Cualidades o virtudes 

Me parece que sus principales virtudes eran las siguientes: 

  • Amor apasionado a Jesús hasta el incondicional seguimiento; perfecta caridad hasta el punto de amar a todos sin apasionarse por nadie, perdonarlo todo y no guardar en su corazón de oro rencor ni resentimiento.
  • Caritativa comprensión y firmeza dentro de la misericordiosa justicia.
  • Sinceridad para decir siempre la verdad con prudente caridad, porque aborrecía las medias tintas y las “componendas”.
  • Sencillez, como la de un niño inocente, que no conoce dobles intenciones, paréntesis rebuscados, ni puntos suspensivos, cargados de misterios fingidos.
  • Generosidad y desprendimiento, capaz de darlo todo y quedarse sin nada.
  • Abnegación para el trabajo incansable, sin regatear esfuerzo en la entrega a los demás; 

Por estas y otras muchas excelentes virtudes inspiraba confianza y seguridad a todos los que estaban a su lado. 

Defectos 

Era un apóstol, santo por los cuatro costados, pero con algunos defectos temperamentales y morales, entre los que destacamos los que yo me imagino: 

  • Demasiada seguridad natural en sí mismo con autosuficiencia y confianza exagerada en sus propias fuerzas.
  • Energía de carácter con prontos temperamentales en las decisiones.
  • Precipitación en realizar muchas obras, sin el debido sosiego. 

En su destacada personalidad se daban alternativamente cualidades y defectos contrapuestos: 

Contraste de cualidades y defectos 

  • Valentía en actos reflejos y miedo en momentos de reflexión.
  • Fortaleza instintiva y debilidad inconsciente.
  • Soberbia psicológica y profunda humildad virtuosa.
  • Espontaneidad infantil y reflexión madura.
  • Precipitación y sensatez.
  • Prisas temperamentales para hacer cosas y paciencia para esperar;
  • Audacia y timidez.
  • Actividad exuberante y pasividad perezosa.
  • Amabilidad educada por fuera y vergüenza superada por dentro.
  • Frialdad o indiferencia aparente y tremendamente apasionado en el corazón por dentro.
  • Dureza de carácter y piadosamente humano y comprensivo. 
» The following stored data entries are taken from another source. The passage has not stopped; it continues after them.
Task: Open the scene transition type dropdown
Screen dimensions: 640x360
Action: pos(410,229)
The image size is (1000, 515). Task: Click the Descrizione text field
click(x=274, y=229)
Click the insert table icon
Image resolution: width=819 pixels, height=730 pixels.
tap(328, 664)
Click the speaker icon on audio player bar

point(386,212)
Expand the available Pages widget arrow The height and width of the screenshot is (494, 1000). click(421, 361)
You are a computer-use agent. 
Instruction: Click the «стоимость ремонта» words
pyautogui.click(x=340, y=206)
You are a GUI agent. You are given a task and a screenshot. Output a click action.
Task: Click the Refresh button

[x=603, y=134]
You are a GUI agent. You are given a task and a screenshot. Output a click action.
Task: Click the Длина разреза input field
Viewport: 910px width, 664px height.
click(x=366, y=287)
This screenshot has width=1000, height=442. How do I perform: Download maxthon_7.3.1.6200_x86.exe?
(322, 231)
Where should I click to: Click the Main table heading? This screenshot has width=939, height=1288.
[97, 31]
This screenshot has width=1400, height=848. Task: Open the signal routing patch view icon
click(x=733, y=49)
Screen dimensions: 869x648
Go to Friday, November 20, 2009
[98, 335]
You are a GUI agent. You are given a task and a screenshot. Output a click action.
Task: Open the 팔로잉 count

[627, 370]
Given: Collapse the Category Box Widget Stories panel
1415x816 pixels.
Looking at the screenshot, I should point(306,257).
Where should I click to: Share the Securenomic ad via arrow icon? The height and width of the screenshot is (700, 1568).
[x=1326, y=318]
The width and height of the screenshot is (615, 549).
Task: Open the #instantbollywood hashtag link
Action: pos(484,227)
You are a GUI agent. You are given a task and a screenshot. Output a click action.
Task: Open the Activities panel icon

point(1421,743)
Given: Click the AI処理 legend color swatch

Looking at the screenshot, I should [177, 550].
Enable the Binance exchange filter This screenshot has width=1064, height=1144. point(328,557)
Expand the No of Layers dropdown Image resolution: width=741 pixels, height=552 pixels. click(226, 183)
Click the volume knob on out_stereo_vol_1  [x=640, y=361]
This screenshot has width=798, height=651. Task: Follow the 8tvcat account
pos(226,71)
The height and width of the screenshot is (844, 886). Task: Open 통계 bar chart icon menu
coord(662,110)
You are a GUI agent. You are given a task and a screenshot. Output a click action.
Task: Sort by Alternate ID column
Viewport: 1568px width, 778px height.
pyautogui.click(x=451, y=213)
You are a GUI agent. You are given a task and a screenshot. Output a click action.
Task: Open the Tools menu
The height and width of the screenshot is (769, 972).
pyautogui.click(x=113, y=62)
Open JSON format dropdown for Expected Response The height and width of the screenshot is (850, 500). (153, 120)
Luchaba por vencer sus pasiones, superándose a sí mismo en el camino de la perfección evangélica.  En el momento de fervoroso entusiasmo de la Santa Cena estaba ilusamente seguro de sí mismo hasta el punto de dar la vida por Cristo en cualquier momento, si fuera preciso, confiando en fuerzas humanas que no tenía (Jn 13,37-38; Jn 13,37-38; Mt 26,72); y luego, ante la acusación de una simple criada del palacio del Sumo Sacerdote y otros testigos negó al Maestro  muchas veces en tres ocasiones diferentes (Mt 26,72

Así es como yo imagino a San Pedro, el Apóstol de Jesucristo, primer Papa de la Historia de la Iglesia.

El santo es un hombre perfectible que se hace perfecto con la gracia de Dios y su esfuerzo personal en la lucha de la vida. La santidad es una empresa limitada entre Dios y el cristiano en la que Dios pone el capital de la gracia y el hombre el trabajo. Los defectos temperamentales no siempre obstruyen la circulación de la gracia sino que reconocidos, trabajados por ser superados y confesados, se convierten  en méritos. Algunos están tan arraigados en la constitución de la naturaleza del hombre que no se pueden extirpar del todo en la vida, pero no son evaluados por Dios, como ofensas, sino como premios por la lucha que se mantiene por conseguir la santidad.